▶ **Fragmento del documento**

· · · · ·

Un temporal es un temporal
Por Norman Petrich
Ilustración: Leo Sudaka
En el final de Los desnudos y los muertos (el crudo libro de Norman Mailer que para algunos es una de las mejores novelas escritas sobre la Segunda Guerra Mundial), ante un frente estabilizado en la lucha contra los japoneses en el pequeño islote de Anopopei, el comandante Dalleson recibe un inquietante informe justo el día en que el general Cummings lo había dejado a cargo de las operaciones mientras viajaba para entrevistarse con el Estado Mayor, para tratar de conseguir dos destructores que consideraba vitales para romper con el frente nipón y así terminar la campaña.
Ese informe le indicaba que un destacamento de la Compañía E había explorado alrededor de un kilómetro de la posición más avanzada y había descubierto un campamento enemigo abandonado. Si las coordenadas del informe no eran enteramente erróneas, ese campamento debía estar casi en la retaguardia de la línea Toyaku (línea de defensa del ejército japonés en la isla).

· · · · ·

▶ **Registros almacenados**
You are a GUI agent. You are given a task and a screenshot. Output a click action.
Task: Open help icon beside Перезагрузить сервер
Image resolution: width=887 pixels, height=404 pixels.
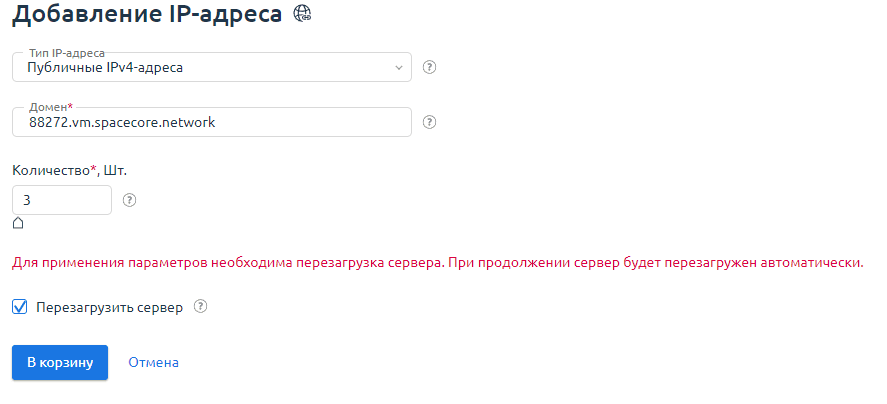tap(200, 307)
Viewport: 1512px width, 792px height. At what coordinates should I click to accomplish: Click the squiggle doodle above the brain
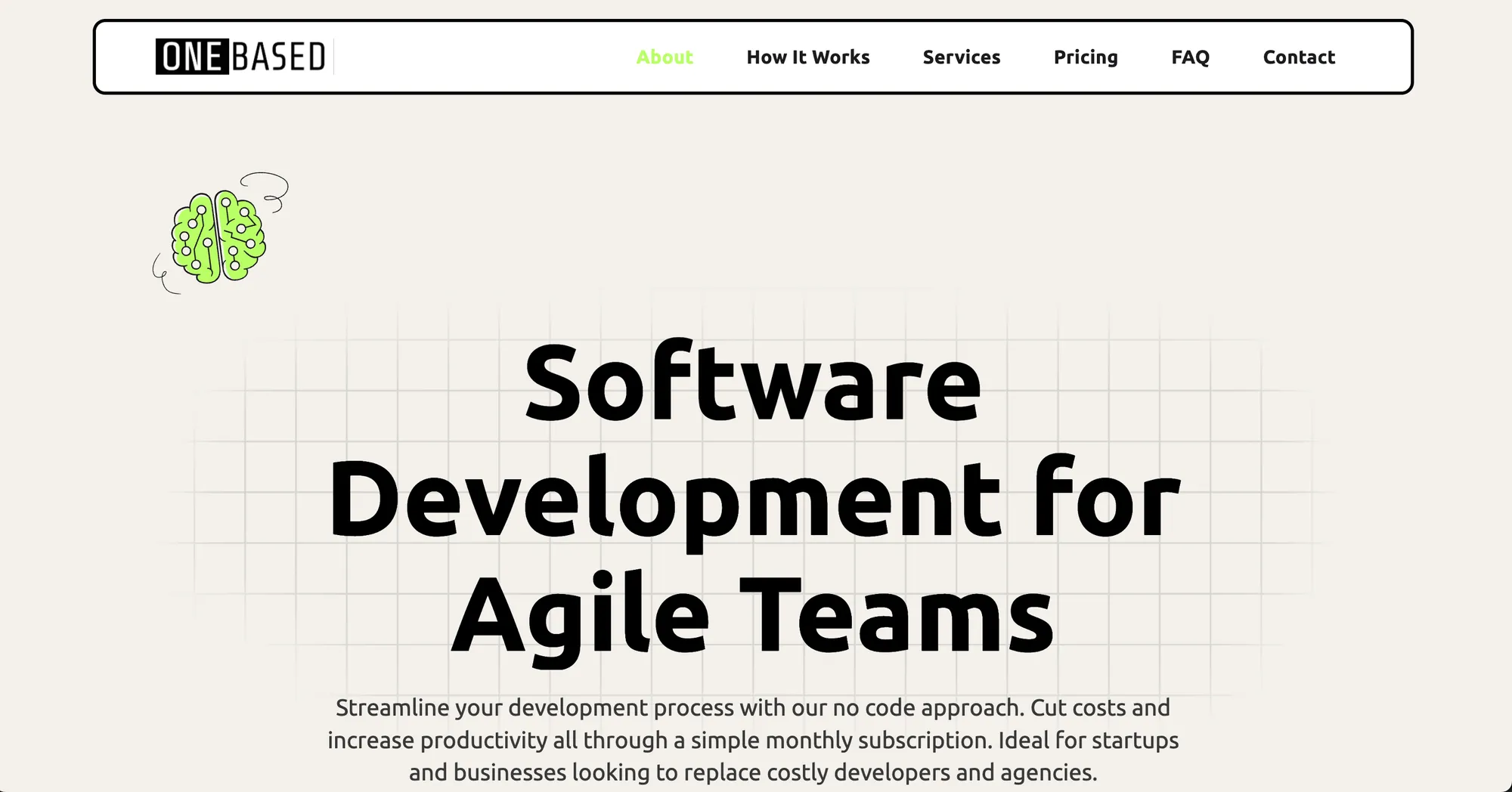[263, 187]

· · · · ·

▶ **Consignas**
(1) Según el fragmento sobre Los desnudos y los muertos, ¿qué descubrió el destacamento de la Compañía E?
(2) Prosigue el fragmento sobre Los desnudos y los muertos a partir de su última oración.
Las líneas guardadas no intervienen en nada de esto.

▶ **Respuestas finales**
(1) Un campamento enemigo abandonado.

(2)
La primera reacción de Dalleson fue no creer en ellos. Hace unas llamadas y los confirma. Cummings le había dicho que debía mantenerse firme ante un posible contraataque japonés hasta que él volviera pero las nuevas noticias cambian el cariz del asunto. Maldice al general por ausentarse justo ese día. ¿Qué podía hacer sino ocupar con un batallón ese campamento?
De a poco empieza a desplegar las órdenes pero ¿cuáles serían finalmente esas órdenes? Cuando cae en la cuenta, había puesto en movimiento todo un ataque de gran envergadura. Sus subalternos le dicen que se está poniendo la soga al cuello. Dalleson piensa que puede ser una trampa, y recuperarse de eso le va a llevar días, además de significar el final de su carrera.
Es más, si hubiese tenido la mente más clara, habría dudado, pero dadas las circunstancias sólo podía pensar en avanzar.
Y es lo que hace. Y el avance es tan rotundo y encuentra tan poca resistencia que decide el final de la guerra en ese atolón.
Los informes que se obtuvieron luego de algunos prisioneros, darían cuenta de que los japoneses estaban al borde de sus fuerzas hacía rato y que Toyaku y su plana mayor habían perecido apenas empezó el avance de Dalleson, pero eso él no lo sabía.
Para Cummings esto parecía ridículo. Había planificado toda una estrategia y la había desplegado por meses y se había ido una mañana tranquila en busca de lo que le faltaba para el zarpazo final; llega al día siguiente y se encuentra con que la campaña estaba casi terminada por un avance frontal.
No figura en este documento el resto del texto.